On the 8th of the month the whole royal party went on a little pilgrimage to Claremont and Twickenham, to the house in which Louis Philippe, as Duc d'Orleans, had resided, and wound up the day by a great banquet in St. George's Hall. The Queen records of this excursion, "We proceeded by Staines, where the King recognised the inn and everything, to Twickenham, where we drove up to the house where he used to live, and where Lord and Lady Mornington, who received us, are now living. It is a very pretty house, much embellished since the King lived there, but otherwise much the same, and he seemed greatly pleased to see it again. He walked round the garden, in spite of the heavy shower which had just fallen…. The King himself directed the postillion which way to go to pass by the house where he lived for five years with his poor brothers, before his marriage. From here we drove to Hampton Court, where we walked over Wolsey's Hall and all the rooms. The King remained a long time in them, looking at the pictures, and marking on the catalogue numbers of those which he intended to have copied for Versailles. We then drove to Claremont. Here we got out and lunched, and after luncheon took a hurried walk in the grounds…. We left Claremont after four, and reached Windsor at a little before six."

Of the conversation during the banquet her Majesty wrote, "He talked to me of the time when he was 'in a school in the Grisons, a teacher merely,' receiving twenty pence a day, having to brush his own boots, and under the name of Chabot. What an eventful life his has been!" On the 9th there was an installation of a Knight of the Garter. Sir Theodore Martin reminds his readers, 'with regard to the ceremony, that it "must have been pregnant with suggestions to all present who remembered that the Order had been instituted by Edward III. after the battle of Cressy, and that its earliest knights were the Black Prince and his companions, whose prowess had been so fatal to France. "In the Throne-room, in a State chair, sat Queen Victoria, in the (blue velvet) mantle of the Order, its motto inscribed on a bracelet that encircled her arm; a diamond tiara on her head. The chair of State by her side was vacant. Round the table before her sat the knights-companions of the highest rank; on the steps of the throne behind the Queen's chair were seated the high civil ministers of the two sovereigns, and some officers of the French suite. At the opposite end of the room were the royal ladies (members of the royal family) and the two young Princes (the Duc de Montpensier and Prince Edward of Saxe-Weimar) visiting at the Castle…. The King, dressed in a uniform of dark blue and gold, was introduced by Prince Albert and the Duke of Cambridge, preceded by Garter King-at-Arms, the Queen and the knights all standing. The sovereign (Queen Victoria) in French announced the election. The declaration having been pronounced by the Chancellor of the Order, the new knight was invested by the Queen and Prince Albert with the Garter and the George, and received the accolade."
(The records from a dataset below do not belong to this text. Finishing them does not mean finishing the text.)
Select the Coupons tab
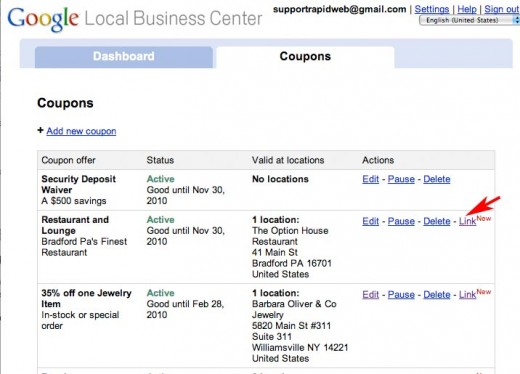tap(305, 56)
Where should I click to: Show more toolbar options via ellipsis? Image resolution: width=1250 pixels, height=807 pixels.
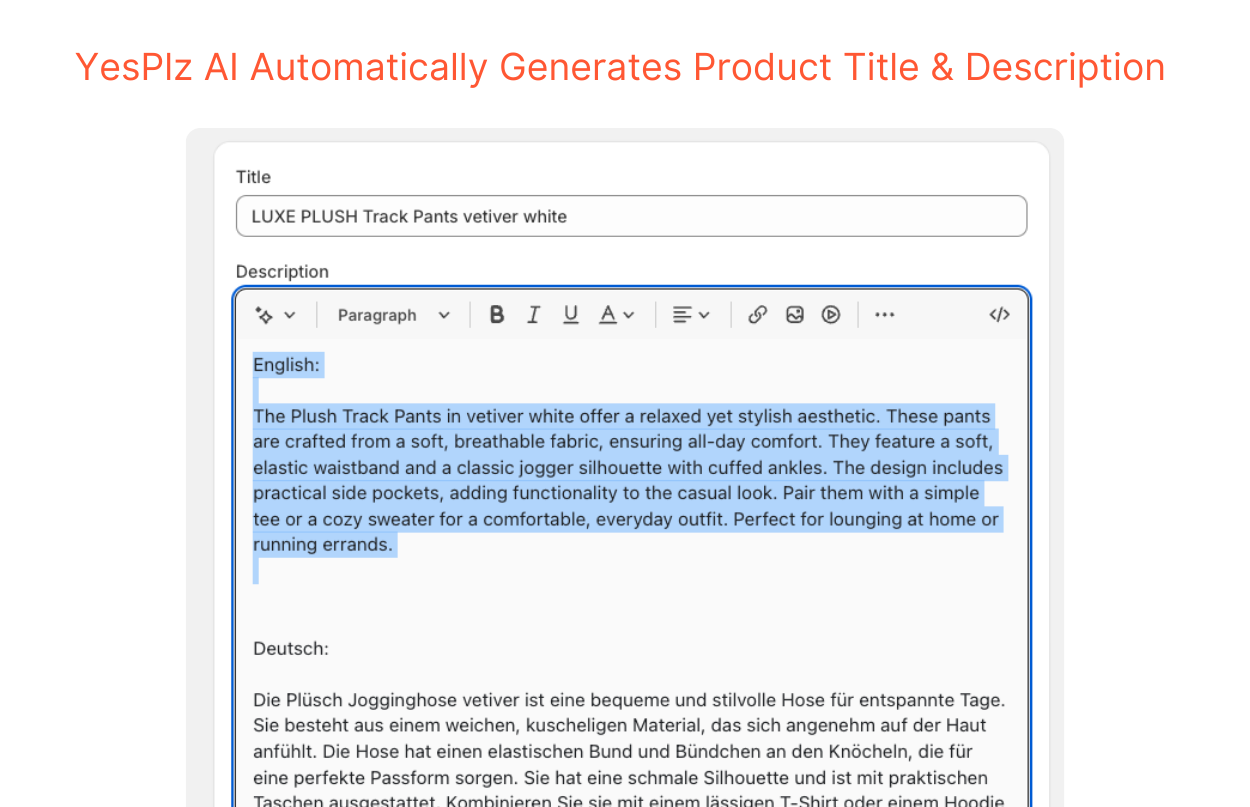click(x=884, y=314)
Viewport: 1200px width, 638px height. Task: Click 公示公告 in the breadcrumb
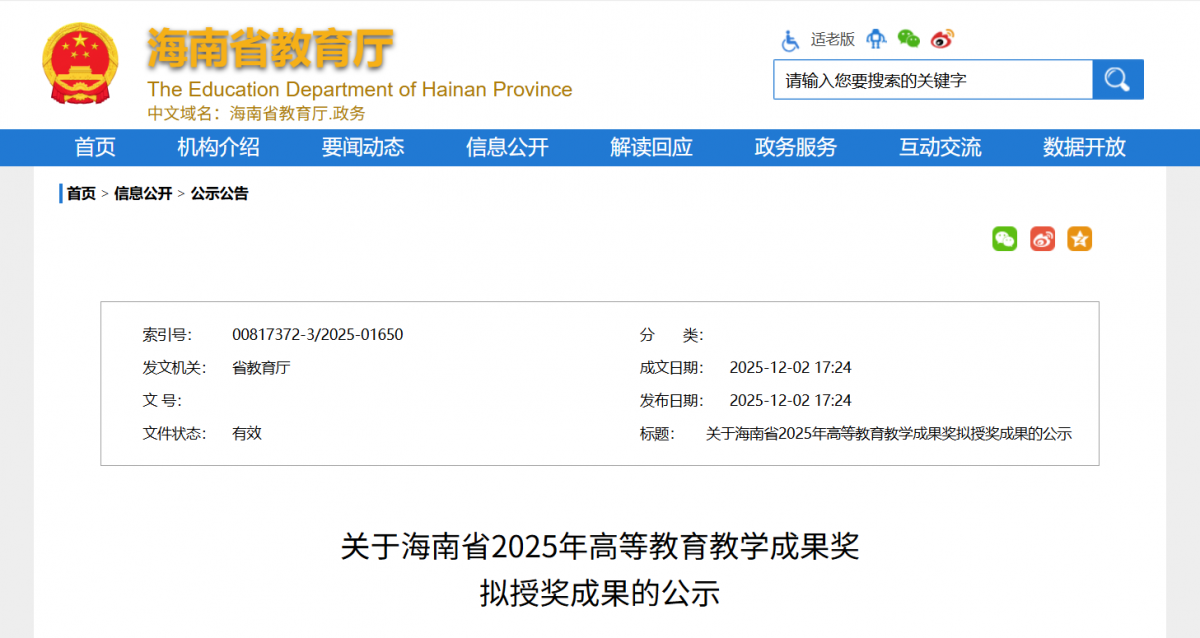(x=219, y=194)
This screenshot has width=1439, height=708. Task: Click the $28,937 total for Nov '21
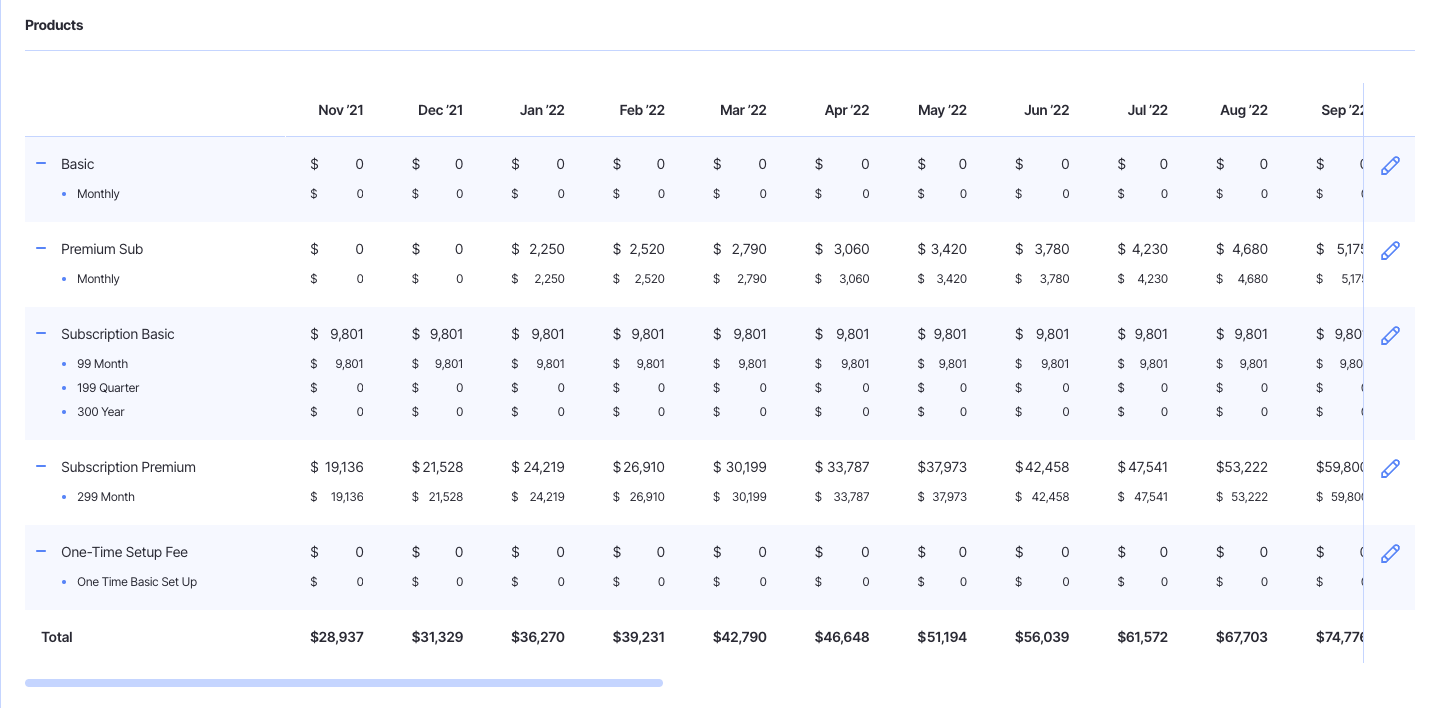(336, 637)
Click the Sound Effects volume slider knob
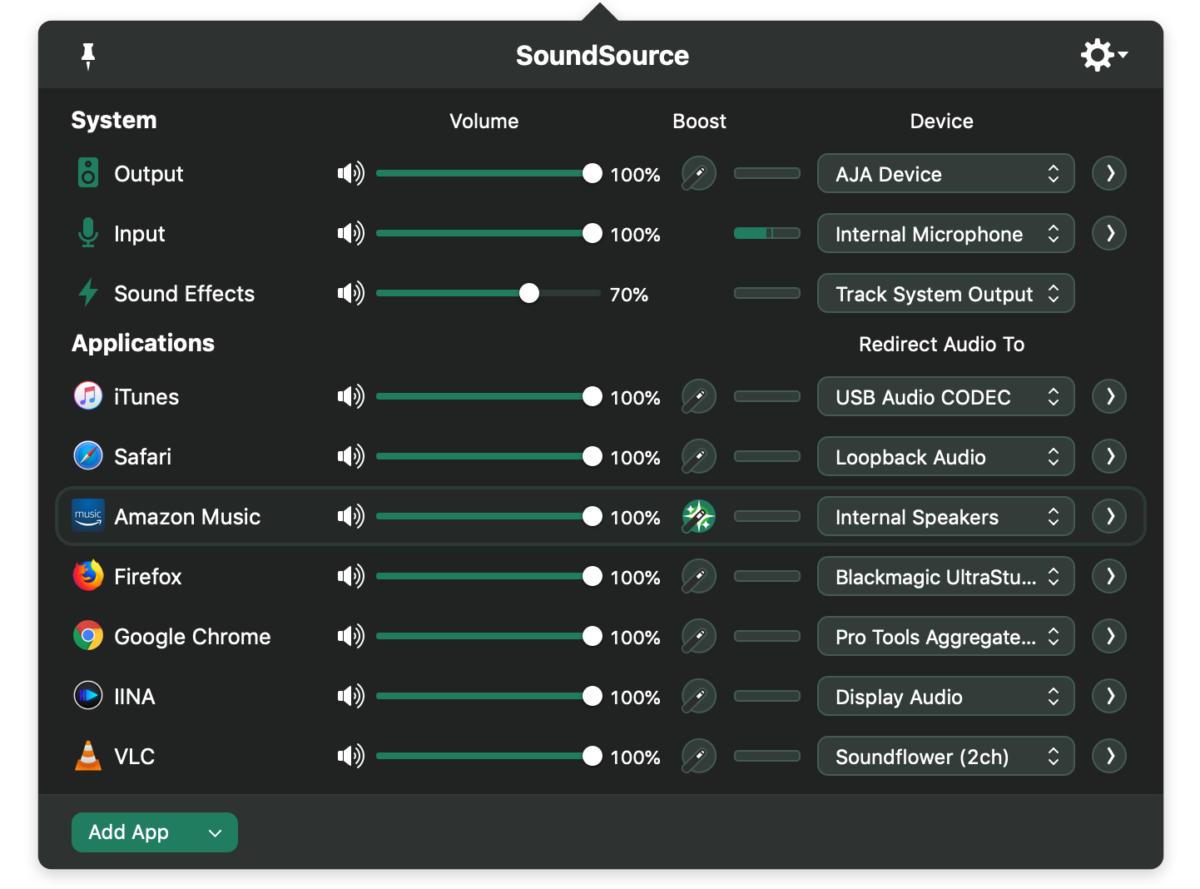Viewport: 1200px width, 889px height. point(529,294)
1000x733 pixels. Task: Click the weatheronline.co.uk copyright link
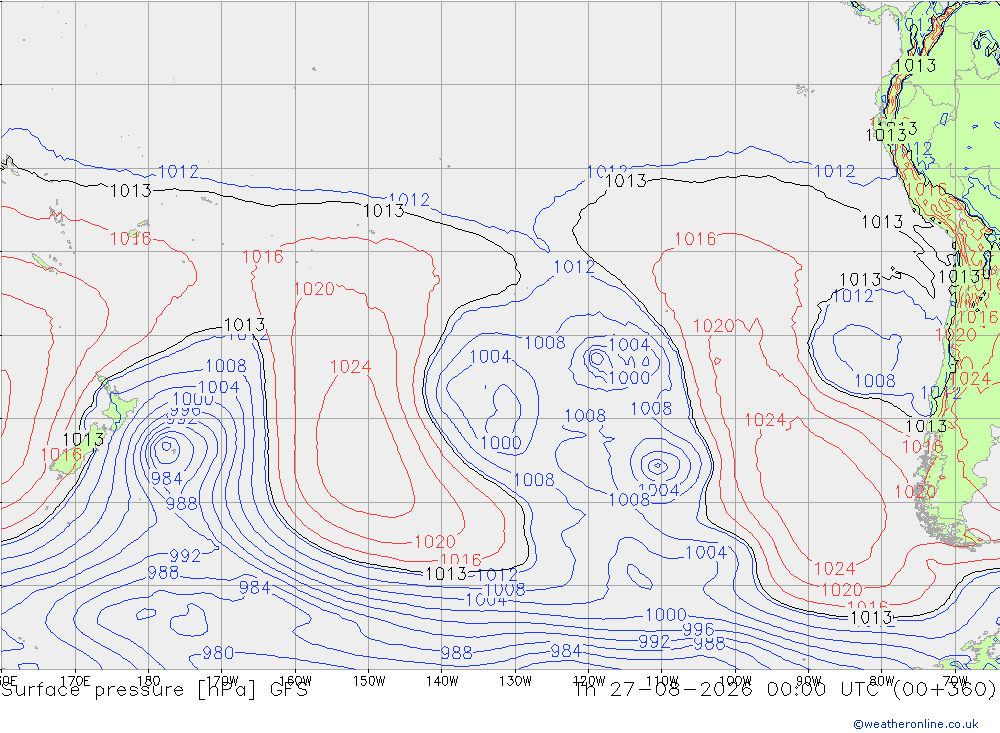[916, 724]
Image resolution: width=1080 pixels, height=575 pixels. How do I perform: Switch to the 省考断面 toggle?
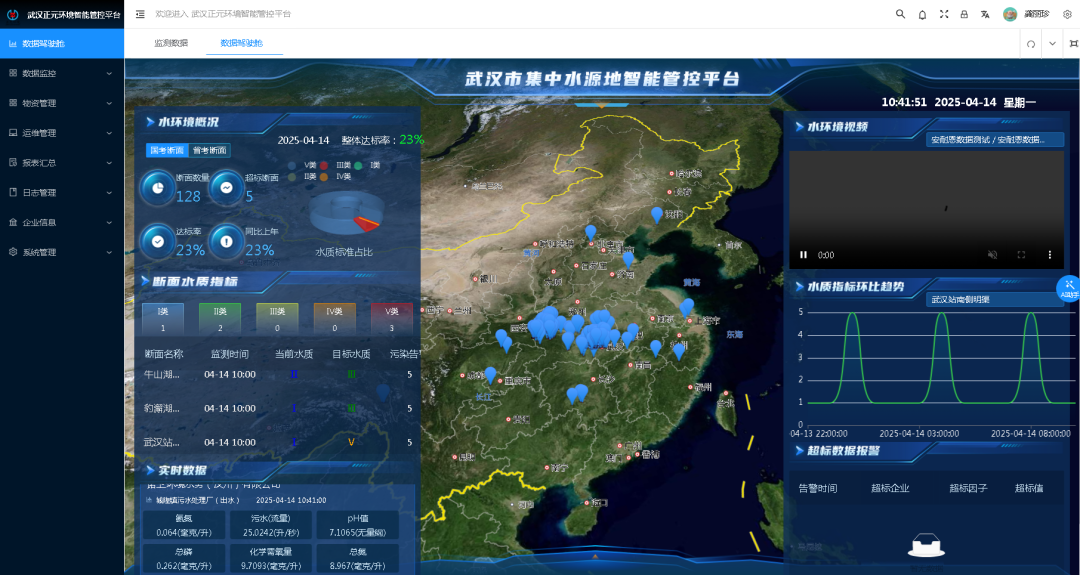click(209, 150)
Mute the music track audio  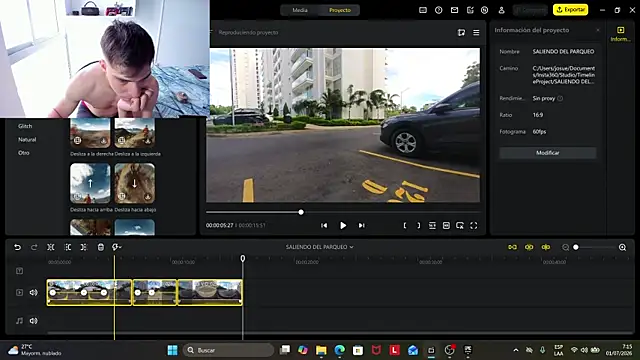pos(33,321)
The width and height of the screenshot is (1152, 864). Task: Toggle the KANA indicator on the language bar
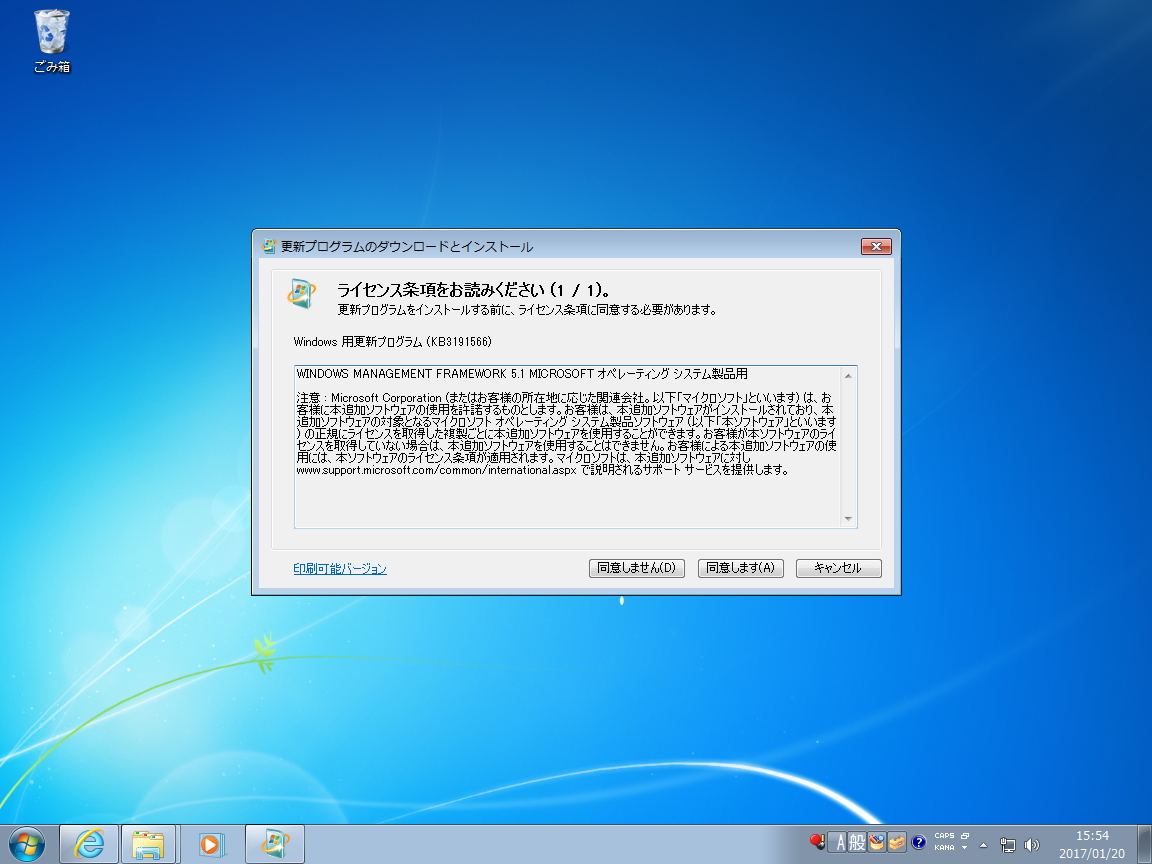943,848

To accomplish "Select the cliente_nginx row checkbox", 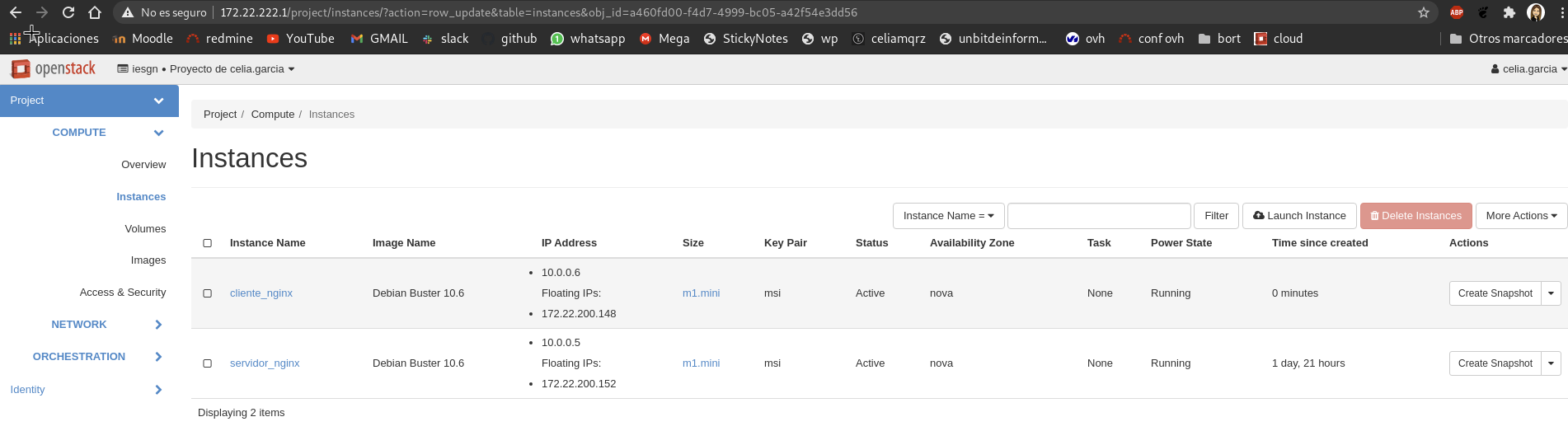I will (x=208, y=293).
"Albert then placed the Garter round the King's leg," wrote the Queen. "I pulled it through while the admonition was being read, and the King said to me, 'I wish to kiss this hand,' which he did afterwards, and I embraced him."

"Taking the King's arm, her Majesty conducted him in state to his own apartments," the Annual Register ends its account of an interesting episode.

"At four o'clock we again went over to the King's room," wrote the Queen, "and I placed at his feet a large cup representing St. George and the dragon, with which he was very much pleased." That night there was a splendid banquet in St. George's Hall to commemorate the installment.